• **Stored dataset items**:
──────────
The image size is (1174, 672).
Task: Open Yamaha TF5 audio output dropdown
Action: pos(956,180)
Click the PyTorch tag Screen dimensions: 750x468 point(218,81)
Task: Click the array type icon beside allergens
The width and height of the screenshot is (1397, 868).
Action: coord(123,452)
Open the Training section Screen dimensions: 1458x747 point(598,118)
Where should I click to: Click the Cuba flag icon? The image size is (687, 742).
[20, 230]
──────────
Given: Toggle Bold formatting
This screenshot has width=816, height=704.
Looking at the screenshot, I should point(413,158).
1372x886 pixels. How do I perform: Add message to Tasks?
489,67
──────────
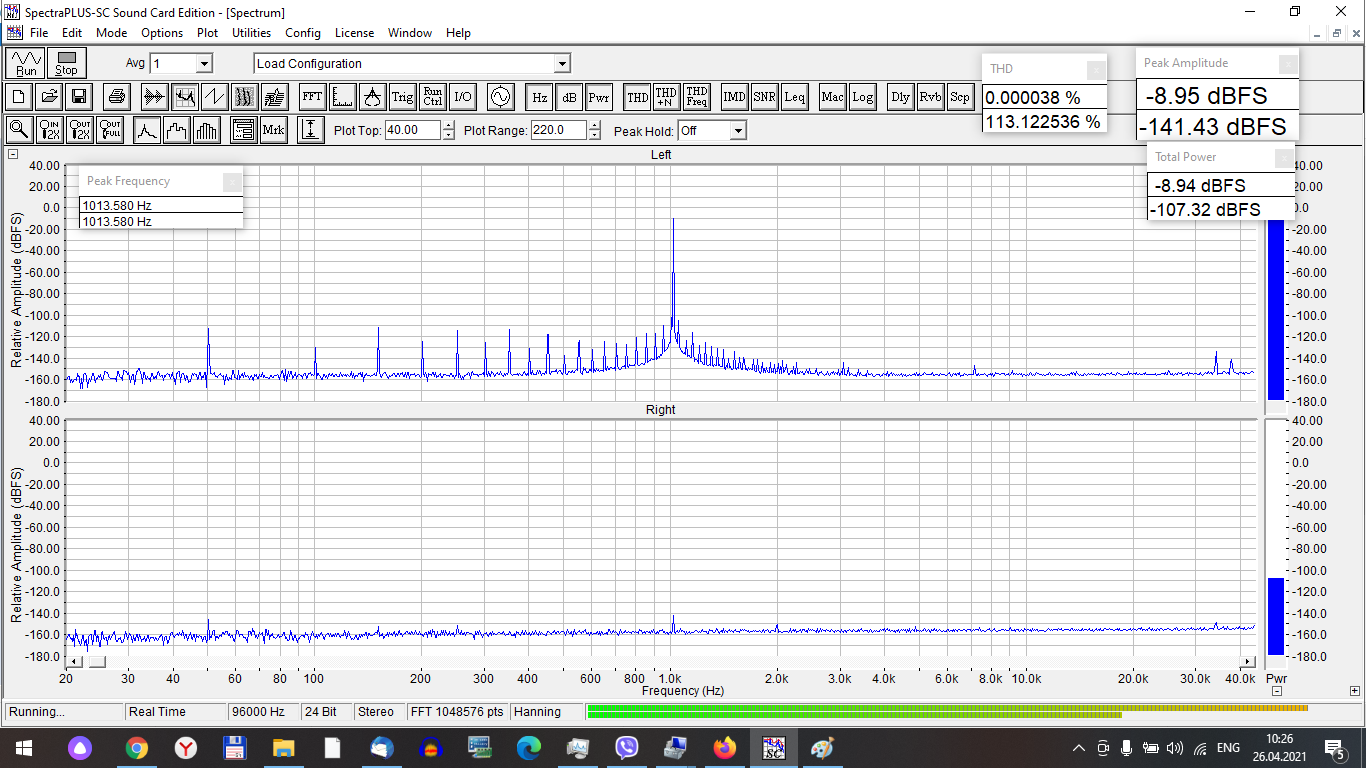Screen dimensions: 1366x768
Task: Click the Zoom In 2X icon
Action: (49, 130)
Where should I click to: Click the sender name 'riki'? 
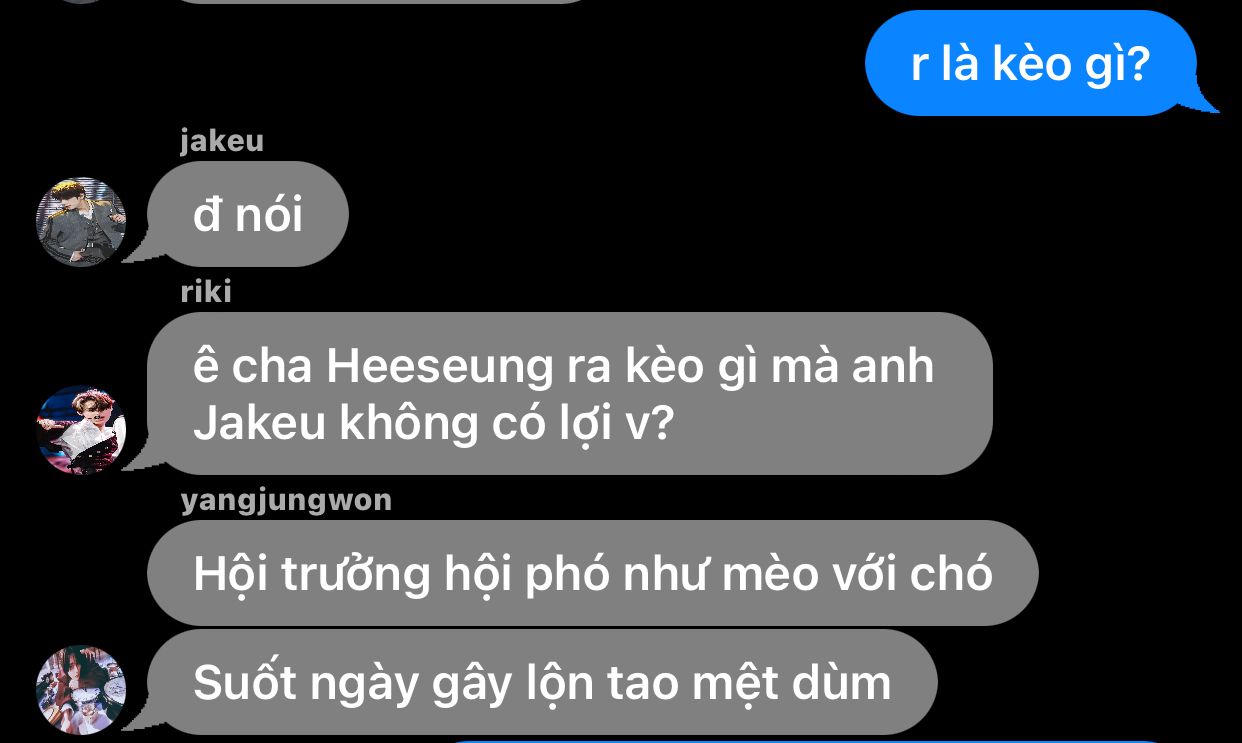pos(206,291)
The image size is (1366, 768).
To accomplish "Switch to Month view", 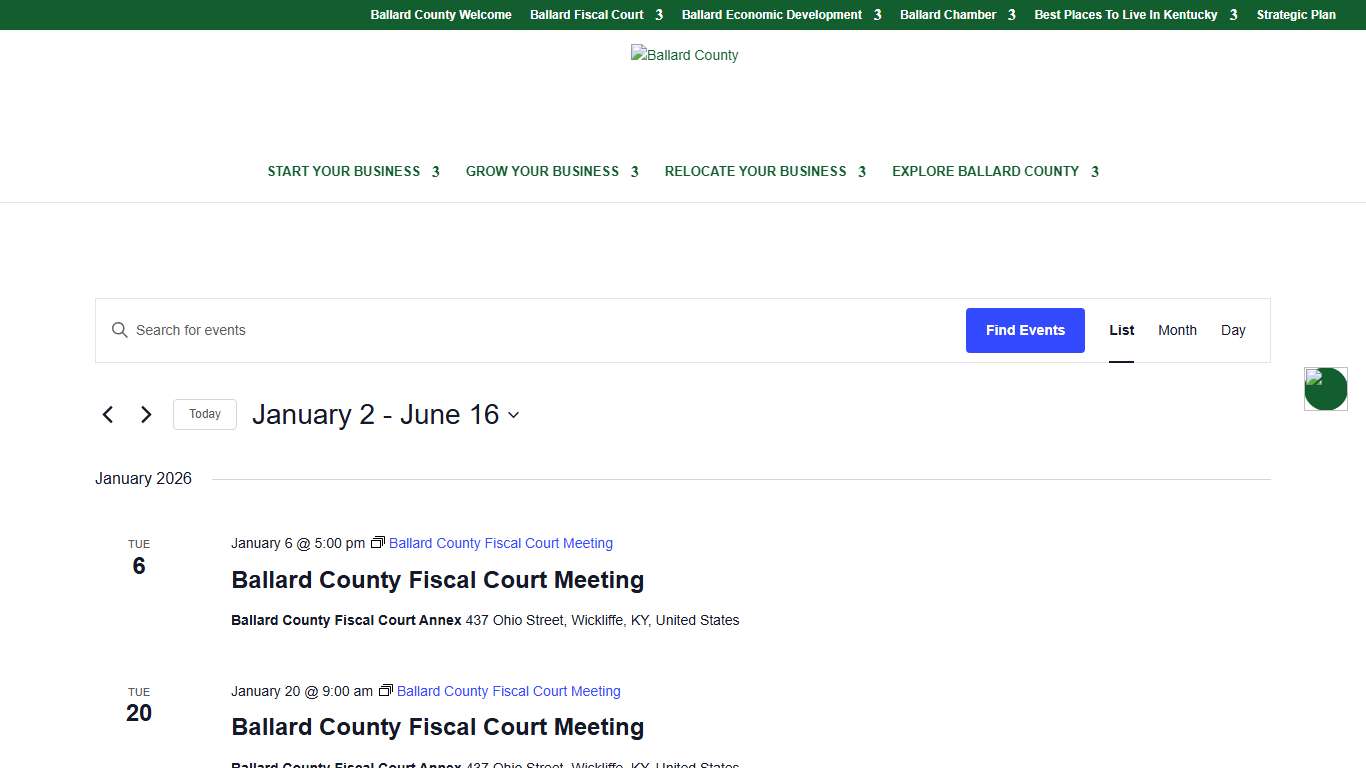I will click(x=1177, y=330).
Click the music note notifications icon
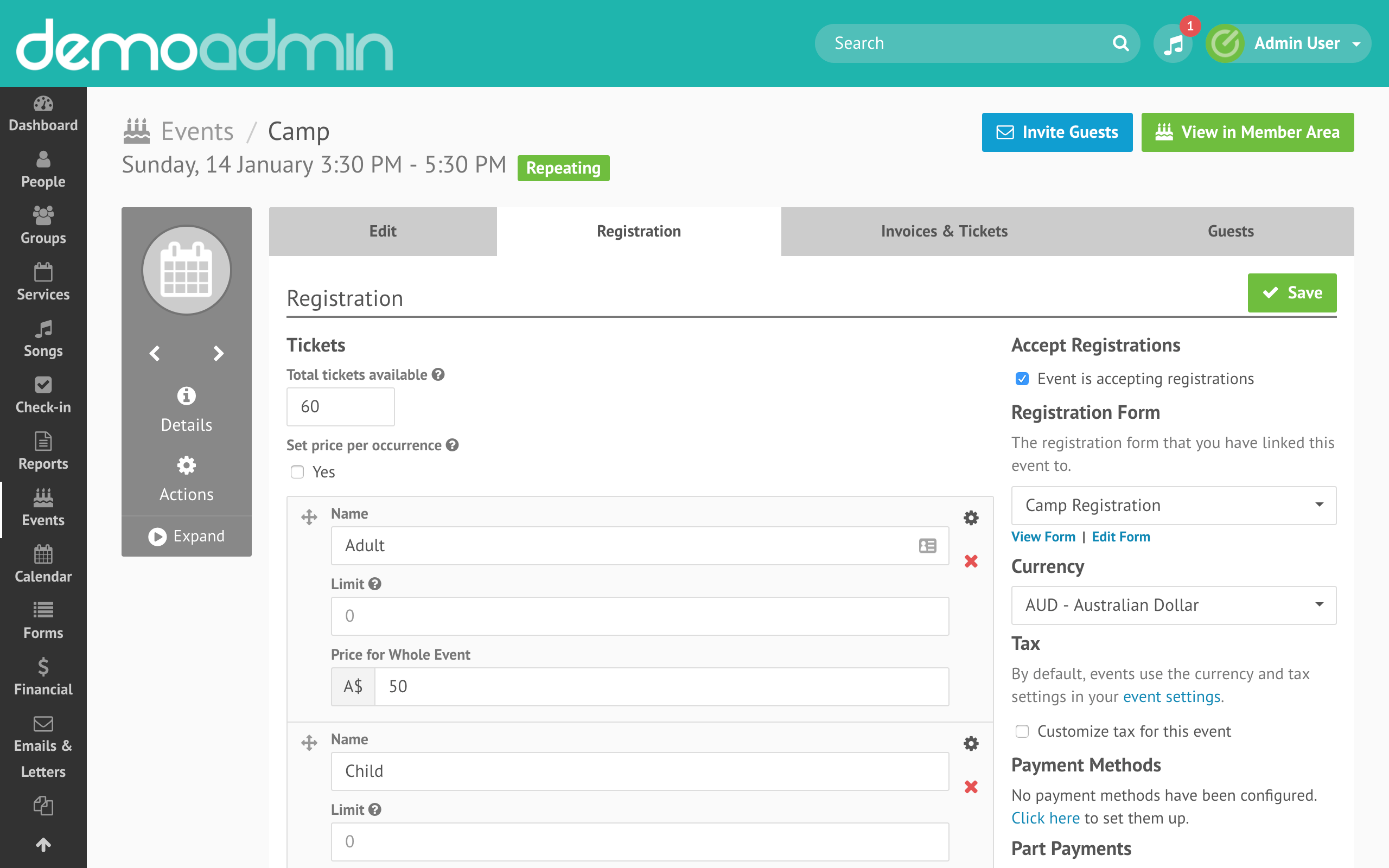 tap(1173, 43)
──────────
Convert the data above into a JSON list of strings, one string per line, from the line with "Click the PyTorch" through the line with "Open the Training", leaving out any blank lines.

[
  "Click the PyTorch tag Screen dimensions: 750x468 point(218,81)",
  "Task: Click the array type icon beside allergens",
  "The width and height of the screenshot is (1397, 868).",
  "Action: coord(123,452)",
  "Open the Training section Screen dimensions: 1458x747 point(598,118)"
]